I'm now looking forward to the next book.

92avatiakh
Ott 23, 2016, 4:20 pm


The Evolutionary Void by Peter F. Hamilton
scifi / audio
And so the Void trilogy comes to an end. I've loved all the books Hamilton has set in the Commonwealth universe and I'm also happy that I have two new ones set at an earlier time to the Void books to read, starting with The Abyss Beyond Dreams.
The Void trilogy is brilliant though I think you'll get more from it by reading the earlier books Pandora's Star & Judas Unchained as several characters come into play again even though the Void books are set about 1000 years later.

93avatiakh
Ott 23, 2016, 4:20 pm


Battlesaurus: Clash of Empires by Brian Falkner (2016)
YA
This is a continuation of the alternate history about Napoleon. Here we are in the aftermath of Waterloo, Napoleon is considering invading England and his ultimate weapons - battle ready dinosaurs are still a great threat. Great adventurous story telling, the pace is fast here. I'm pretty sure this one ties up the story as William and his military friends fight to protect England and rescue family and friends from the French using a touch of magical illusion.

94avatiakh
Ott 23, 2016, 4:21 pm


Logan's Run by William F. Nolan & George Clayton Johnson (1967)
scifi
I was always quite taken with the film so when I saw this new edition of Logan's Run at the library I thought it would be interesting to read and see if the film differs from the book. It does.
While in the film all the action takes place in the underground city, in the book the action seems to crisscross the USA. Quite a good read and now I'll have to hunt down the movie for another look.
In 2116 there is no place for old people, once you reach 21 yrs your life is over and you go to the Sleeproom. Some can't handle this and become runners, trying to escape their fate. Logan is a hunter, his job is to find the runners and terminate them, but now he's about to turn 21.

95avatiakh
Modificato: Ott 23, 2016, 4:25 pm


The abyss beyond dreams by Peter F. Hamilton (2014)
scifi / audio
Commonwealth: Chronicle of the Fallers #1. This is the last of two books set in the Commonwealth universe and should be read after the Void trilogy even though this book is set before the events in the trilogy.
Wow, I loved this one. The Void is a black hole where technology stops working but humans have telepathy and telekinesis instead. Nigel Sheldon, one of the founders of the Commonwealth, goes into the Void to discover its secrets.
I had to start the sequel Night without stars right after finishing this. Luckily it was published last week.

96avatiakh
Ott 23, 2016, 4:22 pm


The Chalk Circle Man by Fred Vargas (1996)
crime
Commissaire Adamsberg #1. New police procedural series for me. This is set in Paris and introduces Adamsberg whose just moved to Paris from a rural police station. He's famous for solving crimes a little differently , relying on his own instincts. The rest of the cast of characters will hopefully become regulars. I'll be following up with book two sometime soon.

97avatiakh
Ott 23, 2016, 4:22 pm


A Civil Contract by Georgette Heyer (1961)
fiction
Thanks to Heather for reading this and writing such positive comments on her thread.....so I had to pick it up fairly quickly after that. This was a delightful read, Adam returns from the Peninsular War to find that his late father has left the family facing ruin. All Adam has is his title and property that must be sold to clear debts. To save the family home he enters a marriage of convenience. Jenny is far from a beauty, but she is sensible, shrewd and kind.

98avatiakh
Ott 23, 2016, 4:23 pm


Night without Stars by Peter F. Hamilton (2016)
scifi / audio

This book concludes Hamilton's Commonwealth series, unless he's tempted to do another series based in the universe he's created, it's also the conclusion of the 2 book Faller Chronicles. It was everything it should be, big story, lots of story threads slowly coming together for the big finale, great menacing aliens all set in one of my all time favourite scifi universes.
This was only published earlier in October so the timing was impeccable as I was able to start it immediately on finishing The abyss beyond dreams.
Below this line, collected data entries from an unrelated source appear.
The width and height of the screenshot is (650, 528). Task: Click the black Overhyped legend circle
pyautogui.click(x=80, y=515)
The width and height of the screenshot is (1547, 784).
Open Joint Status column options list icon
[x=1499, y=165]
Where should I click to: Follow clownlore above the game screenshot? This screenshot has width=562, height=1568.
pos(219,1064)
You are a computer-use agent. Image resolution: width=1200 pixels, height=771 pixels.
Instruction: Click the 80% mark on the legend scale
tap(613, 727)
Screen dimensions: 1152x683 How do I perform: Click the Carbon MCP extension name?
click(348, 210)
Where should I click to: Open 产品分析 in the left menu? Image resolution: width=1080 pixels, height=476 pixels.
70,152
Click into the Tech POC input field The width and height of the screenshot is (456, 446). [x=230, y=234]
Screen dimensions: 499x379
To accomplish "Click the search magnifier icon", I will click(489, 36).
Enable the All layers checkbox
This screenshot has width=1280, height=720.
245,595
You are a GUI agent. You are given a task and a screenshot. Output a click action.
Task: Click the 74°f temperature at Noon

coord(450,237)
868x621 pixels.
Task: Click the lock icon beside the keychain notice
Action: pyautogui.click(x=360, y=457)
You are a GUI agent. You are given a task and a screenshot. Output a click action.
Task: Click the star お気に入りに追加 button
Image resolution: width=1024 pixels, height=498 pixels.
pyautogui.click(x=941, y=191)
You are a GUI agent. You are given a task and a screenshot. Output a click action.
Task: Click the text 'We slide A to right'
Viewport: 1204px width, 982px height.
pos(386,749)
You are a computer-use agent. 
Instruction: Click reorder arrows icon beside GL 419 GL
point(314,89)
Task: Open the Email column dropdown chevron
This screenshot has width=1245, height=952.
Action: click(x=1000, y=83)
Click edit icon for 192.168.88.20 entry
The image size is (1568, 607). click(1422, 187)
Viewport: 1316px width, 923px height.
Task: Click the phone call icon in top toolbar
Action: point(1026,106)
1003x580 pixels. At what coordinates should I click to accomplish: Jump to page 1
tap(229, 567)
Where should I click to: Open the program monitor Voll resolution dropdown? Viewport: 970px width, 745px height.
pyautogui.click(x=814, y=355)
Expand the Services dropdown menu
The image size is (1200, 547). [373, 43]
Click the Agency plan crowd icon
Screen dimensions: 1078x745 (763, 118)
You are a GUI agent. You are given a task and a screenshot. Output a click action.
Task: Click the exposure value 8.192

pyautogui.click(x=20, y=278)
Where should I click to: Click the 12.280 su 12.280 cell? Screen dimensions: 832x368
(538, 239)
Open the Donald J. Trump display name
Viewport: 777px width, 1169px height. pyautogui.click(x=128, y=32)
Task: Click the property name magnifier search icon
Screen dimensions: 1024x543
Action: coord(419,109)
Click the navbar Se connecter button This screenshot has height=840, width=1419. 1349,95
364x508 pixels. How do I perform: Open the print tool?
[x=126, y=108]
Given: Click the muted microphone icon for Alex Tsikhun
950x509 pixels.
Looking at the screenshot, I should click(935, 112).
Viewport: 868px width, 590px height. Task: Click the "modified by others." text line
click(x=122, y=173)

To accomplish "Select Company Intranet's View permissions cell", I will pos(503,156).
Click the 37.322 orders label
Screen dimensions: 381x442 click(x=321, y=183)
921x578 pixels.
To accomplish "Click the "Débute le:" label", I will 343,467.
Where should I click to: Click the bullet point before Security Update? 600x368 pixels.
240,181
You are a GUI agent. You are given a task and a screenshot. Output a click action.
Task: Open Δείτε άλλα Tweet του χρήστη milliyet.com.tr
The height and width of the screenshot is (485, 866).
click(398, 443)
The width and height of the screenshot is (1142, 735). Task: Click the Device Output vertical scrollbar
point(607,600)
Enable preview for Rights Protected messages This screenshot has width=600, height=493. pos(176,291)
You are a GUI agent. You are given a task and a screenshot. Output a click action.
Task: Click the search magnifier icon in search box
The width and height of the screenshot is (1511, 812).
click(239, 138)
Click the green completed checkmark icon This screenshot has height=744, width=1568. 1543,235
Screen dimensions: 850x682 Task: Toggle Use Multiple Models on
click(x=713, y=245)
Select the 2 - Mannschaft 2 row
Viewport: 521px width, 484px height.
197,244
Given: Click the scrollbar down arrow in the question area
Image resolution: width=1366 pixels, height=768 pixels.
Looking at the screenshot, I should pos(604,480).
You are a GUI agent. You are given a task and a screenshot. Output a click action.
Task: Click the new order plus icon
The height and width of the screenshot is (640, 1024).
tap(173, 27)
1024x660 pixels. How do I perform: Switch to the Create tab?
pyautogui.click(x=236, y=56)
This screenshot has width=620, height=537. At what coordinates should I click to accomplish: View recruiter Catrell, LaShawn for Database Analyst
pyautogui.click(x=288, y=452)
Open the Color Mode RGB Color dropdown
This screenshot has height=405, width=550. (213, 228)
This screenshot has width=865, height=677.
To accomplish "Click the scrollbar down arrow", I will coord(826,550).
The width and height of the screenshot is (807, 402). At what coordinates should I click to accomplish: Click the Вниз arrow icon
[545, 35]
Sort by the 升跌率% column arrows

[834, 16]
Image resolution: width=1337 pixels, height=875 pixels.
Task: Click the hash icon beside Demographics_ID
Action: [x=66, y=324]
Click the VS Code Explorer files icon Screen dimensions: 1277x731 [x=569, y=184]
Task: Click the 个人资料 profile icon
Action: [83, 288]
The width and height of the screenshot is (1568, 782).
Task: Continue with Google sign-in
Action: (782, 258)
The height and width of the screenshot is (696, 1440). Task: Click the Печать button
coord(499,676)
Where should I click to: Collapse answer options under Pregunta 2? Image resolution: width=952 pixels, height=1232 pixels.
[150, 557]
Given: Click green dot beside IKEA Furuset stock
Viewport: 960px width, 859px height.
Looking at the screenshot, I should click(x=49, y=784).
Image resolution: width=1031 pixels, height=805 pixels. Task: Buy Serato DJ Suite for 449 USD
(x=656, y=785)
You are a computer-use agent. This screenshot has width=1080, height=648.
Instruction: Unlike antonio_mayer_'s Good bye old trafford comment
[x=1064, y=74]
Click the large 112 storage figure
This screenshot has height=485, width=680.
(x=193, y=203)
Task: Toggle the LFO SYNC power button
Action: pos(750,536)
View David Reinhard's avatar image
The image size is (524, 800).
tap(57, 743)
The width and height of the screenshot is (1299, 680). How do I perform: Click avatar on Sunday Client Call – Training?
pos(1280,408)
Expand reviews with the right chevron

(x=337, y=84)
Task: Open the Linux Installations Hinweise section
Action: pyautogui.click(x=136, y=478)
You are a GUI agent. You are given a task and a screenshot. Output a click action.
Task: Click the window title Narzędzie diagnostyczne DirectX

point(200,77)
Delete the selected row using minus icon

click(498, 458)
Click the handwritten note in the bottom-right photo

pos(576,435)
So I've read all 8 Commonwealth books and now have only his Fallen Dragon, Manhattan in Reverse (short stories) and book #2 in his children's Queen of Dreams fantasy series left.

99avatiakh
Ott 23, 2016, 4:23 pm


Words in deep blue by Cath Crowley (2016)
YA

This one was enhanced by reading an interview with the author which I came across when about half way through the book. She spent a few years writing this, mostly to write out the grief over her father's death and in the process she met and married her bookseller husband who also happens to be an author. She said her father would send her books he'd read, they smelt of his pipe tobacco and would have scribbling in the margins and passages underlined. So this book is a tribute to him.

It's set in a used booskshop with a delightful name, Howling Books. The plot is about dealing with grief, a love story and also a love for books. There are so many literary references thrown in it's a delight to read for that alone. The shop has a special section, a letters library, books from here are not to be sold, instead customers can leave notes for each other, write in the margins, underline text etc. So you follow mysterious messages between lovers, friends: each couple has a particular book that they leave their messages in etc.
The family that own the shop live upstairs but the parents are divorcing and the hard decision whether to close the business and make a lucrative sale of the building must be made. Their teenagers Henry and George (girl) love the bookshop but are they ready to fight for its survival. Their father employs two of their friends Rachel and Martin to catalog the books and letter library.

100avatiakh
Ott 23, 2016, 4:24 pm


The Worst Breakfast by China Miéville (2016)
picturebook
I loved Zak Smith's artwork and the overall book design. The story is what you expect, a description of the all time worst breakfast as described by two sisters, they argue at time about rhyming words. Not one that I'd buy.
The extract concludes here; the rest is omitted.